TEXT:
Cloth diapering 101: everything you need to know

When I was pregnant with my daughter I looked up everything about natural birth, natural products, and how to have a healthy pregnancy. I’m not exactly sure who or what intrigued me about cloth diapers but somewhere I must have seen a cute picture of a baby wearing one and thought to myself “well those are cool, what’s this all about?”.  Naturally when something piques my interest, I Google or Pinterest the heck out of it to find out more.  So I started reading tons of articles about cloth diapers and reaching out to some people who used cloth diapers.  One of my husband’s fellow Marine’s wife who follows me on Instagram and must have seen a post I wrote about them, so she contacted me and gave me the email of someone she knew  who said I could contact her anytime with questions. If you’ve ever been interested in cloth diapers and googled about them, I’m sure you are aware how many different articles, opinions, and guidelines there are about them. The whole thing is a little daunting especially if you’ve 1- never used them before, or 2 – never even had a baby before! Here are some things that ran through my mind. Where do you even start? How do I know what brand to get? Are the more expensive ones really that much better? How many times do you change them? How do you wash them? Aren’t they going to have poop stains all over them?? (This was honestly one of my bigger concerns. Forget the absorbency – are they going to have skid marks all over them so I will be too embarrassed to show them to people?) Microfiber vs. hemp vs. bamboo vs. organic cotton…. make it stop! I did contact that girl who was gracious enough to give me a good starting base of info. The rest I had to learn on my own through trial and error.  So without further ado here are some tips to help those who are in the same boat I was – the “holy crap, this is scary. I think I changed my mind” boat.

IMG_20160426_214245Why do cloth?

Here’s a few reasons why I personally became interested in cloth diapers.

  1. They save you money in the long run

  2. They are better for the environment

  3. They are soft and more comfortable for baby

  4. There are no chemicals in them

  5. They are cute

  6. They contain messes better (IMO)

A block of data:
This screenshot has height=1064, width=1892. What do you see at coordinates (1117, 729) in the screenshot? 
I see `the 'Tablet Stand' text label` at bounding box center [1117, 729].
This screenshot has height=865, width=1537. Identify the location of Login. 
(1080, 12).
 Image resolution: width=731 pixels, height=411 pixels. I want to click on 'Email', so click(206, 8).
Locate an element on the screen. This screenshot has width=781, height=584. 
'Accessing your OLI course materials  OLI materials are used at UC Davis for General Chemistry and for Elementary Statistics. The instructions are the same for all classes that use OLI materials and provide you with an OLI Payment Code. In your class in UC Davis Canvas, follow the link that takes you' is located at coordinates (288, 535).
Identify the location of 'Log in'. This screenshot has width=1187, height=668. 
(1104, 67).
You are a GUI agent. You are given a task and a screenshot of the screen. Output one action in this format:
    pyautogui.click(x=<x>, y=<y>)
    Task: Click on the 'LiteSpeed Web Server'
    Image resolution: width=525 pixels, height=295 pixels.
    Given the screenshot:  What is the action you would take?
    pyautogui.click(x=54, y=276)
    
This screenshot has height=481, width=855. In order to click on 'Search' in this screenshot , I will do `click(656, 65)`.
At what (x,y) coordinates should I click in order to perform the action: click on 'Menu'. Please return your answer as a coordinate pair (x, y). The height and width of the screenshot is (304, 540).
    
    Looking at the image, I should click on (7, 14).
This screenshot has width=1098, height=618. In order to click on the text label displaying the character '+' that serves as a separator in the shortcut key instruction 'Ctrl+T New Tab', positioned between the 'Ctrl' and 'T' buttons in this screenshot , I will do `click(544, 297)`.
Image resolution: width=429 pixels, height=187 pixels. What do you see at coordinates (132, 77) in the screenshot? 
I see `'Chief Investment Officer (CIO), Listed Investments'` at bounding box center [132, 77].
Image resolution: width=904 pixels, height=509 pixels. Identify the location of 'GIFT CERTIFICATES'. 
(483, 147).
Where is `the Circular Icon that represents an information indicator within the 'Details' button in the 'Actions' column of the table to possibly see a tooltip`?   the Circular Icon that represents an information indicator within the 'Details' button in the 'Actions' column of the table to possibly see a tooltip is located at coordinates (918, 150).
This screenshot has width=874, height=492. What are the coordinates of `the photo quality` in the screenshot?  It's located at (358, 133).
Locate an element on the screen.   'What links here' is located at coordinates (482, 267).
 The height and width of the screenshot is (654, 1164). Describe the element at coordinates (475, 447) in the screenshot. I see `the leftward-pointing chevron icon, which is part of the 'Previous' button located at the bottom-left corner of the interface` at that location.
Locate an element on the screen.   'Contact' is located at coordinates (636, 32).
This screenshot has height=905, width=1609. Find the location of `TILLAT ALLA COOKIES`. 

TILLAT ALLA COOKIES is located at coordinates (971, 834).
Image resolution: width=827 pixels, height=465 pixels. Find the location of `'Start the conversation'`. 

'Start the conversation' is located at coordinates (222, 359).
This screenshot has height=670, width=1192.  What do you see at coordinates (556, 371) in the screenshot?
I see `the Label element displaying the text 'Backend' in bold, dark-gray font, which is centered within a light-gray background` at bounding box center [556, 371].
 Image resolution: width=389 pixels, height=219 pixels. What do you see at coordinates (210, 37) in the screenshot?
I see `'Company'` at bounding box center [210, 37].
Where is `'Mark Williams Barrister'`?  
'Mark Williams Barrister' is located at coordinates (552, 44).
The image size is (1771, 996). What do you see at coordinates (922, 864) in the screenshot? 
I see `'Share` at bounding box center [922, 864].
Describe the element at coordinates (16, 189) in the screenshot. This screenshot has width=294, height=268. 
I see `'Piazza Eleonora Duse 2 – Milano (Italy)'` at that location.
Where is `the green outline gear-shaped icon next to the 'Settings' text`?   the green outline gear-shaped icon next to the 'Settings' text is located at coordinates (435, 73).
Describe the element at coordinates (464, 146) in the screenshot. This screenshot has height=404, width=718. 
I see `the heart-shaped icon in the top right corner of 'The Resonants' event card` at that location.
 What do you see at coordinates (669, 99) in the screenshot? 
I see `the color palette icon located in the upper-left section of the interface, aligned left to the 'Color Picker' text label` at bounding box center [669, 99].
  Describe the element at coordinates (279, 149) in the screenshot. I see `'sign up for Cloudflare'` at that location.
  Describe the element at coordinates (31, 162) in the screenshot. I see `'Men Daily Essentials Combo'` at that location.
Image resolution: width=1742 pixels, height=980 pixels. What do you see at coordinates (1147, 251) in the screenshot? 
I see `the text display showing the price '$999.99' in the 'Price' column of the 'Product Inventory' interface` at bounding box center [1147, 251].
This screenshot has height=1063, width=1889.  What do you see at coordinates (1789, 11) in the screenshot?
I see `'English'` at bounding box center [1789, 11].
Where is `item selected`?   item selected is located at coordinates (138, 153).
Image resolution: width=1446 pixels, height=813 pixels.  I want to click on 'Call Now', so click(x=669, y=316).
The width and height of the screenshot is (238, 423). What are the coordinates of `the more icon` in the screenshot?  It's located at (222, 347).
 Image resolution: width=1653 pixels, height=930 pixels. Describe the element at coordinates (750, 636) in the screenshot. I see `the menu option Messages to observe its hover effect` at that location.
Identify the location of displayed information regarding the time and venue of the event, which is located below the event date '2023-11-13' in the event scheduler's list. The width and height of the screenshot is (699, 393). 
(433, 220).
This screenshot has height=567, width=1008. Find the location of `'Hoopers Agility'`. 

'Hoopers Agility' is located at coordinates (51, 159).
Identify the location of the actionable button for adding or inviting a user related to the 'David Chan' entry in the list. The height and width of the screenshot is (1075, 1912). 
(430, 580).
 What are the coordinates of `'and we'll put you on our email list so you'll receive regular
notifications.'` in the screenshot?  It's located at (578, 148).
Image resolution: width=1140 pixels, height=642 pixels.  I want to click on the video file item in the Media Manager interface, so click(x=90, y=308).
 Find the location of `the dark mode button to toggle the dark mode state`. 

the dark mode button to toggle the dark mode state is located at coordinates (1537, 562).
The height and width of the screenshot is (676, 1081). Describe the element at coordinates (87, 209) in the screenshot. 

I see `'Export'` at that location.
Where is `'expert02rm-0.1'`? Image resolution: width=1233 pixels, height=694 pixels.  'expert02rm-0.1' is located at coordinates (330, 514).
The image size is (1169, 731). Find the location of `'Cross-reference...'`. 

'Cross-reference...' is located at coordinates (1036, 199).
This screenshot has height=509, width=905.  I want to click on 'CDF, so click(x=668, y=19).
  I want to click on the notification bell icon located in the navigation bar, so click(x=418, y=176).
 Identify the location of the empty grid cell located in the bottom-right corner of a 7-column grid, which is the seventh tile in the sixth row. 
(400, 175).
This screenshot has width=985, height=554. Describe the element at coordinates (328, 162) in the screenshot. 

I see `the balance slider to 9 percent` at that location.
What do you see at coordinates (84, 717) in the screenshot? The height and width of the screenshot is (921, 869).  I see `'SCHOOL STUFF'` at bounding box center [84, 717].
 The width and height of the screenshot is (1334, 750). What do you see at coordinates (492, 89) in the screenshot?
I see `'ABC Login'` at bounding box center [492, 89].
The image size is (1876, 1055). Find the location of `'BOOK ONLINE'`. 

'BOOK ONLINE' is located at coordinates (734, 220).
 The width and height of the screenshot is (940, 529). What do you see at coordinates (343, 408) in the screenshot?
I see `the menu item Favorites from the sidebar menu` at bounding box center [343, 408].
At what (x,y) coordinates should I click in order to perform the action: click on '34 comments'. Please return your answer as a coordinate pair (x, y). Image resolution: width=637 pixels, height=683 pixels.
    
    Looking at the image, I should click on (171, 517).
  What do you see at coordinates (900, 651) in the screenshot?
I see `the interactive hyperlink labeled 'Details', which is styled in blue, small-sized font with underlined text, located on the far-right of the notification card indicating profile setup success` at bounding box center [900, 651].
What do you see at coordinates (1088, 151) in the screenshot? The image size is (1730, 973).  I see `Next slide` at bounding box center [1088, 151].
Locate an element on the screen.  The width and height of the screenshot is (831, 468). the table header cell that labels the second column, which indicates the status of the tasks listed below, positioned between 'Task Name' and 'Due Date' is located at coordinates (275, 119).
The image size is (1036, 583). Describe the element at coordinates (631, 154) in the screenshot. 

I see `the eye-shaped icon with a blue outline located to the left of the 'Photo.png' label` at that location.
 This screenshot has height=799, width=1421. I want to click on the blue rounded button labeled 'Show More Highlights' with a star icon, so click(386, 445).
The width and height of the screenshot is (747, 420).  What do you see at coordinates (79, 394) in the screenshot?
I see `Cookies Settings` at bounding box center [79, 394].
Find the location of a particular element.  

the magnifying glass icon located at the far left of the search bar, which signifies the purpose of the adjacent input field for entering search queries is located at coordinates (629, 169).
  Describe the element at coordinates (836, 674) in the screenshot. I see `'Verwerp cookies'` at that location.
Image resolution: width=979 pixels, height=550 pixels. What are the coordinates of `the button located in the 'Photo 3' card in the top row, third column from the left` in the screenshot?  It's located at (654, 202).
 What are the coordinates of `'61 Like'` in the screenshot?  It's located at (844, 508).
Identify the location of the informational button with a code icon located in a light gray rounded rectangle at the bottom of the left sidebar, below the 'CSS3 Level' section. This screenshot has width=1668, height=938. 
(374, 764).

PROBLEM TO WORK ON:
Resume the cloth diapering post from the point where it stops. These rows have no connection to the cloth diapering post.

EXERCISE ANSWER:
At first cloth diapers can be expensive to invest in, especially if you buy them all at once.  Some people see that it’s between 20 – 30 dollars for one diaper and think “well why the heck would anyone pay that?”. But hear me out. Yes one diaper is say, an average of 25 dollars. Well that diaper fits a baby from 8-35 lbs. So hopefully your baby will be potty trained or near it by the time the diaper no longer fits. If you take good care of the diapers you can reuse them for your next kid or resell them. You should ideally have at least 25 diapers so you don’t have to do laundry everyday. If you buy them all brand new at 25 dollars each you will spend 625 dollars on diapers. However , they will last, and you will spend much more than that buying disposables- Google it.  Now of course you can buy them used as well, which will save you money.  This price is also based on all in ones , but you can definitely find cheaper ones if you do prefolds.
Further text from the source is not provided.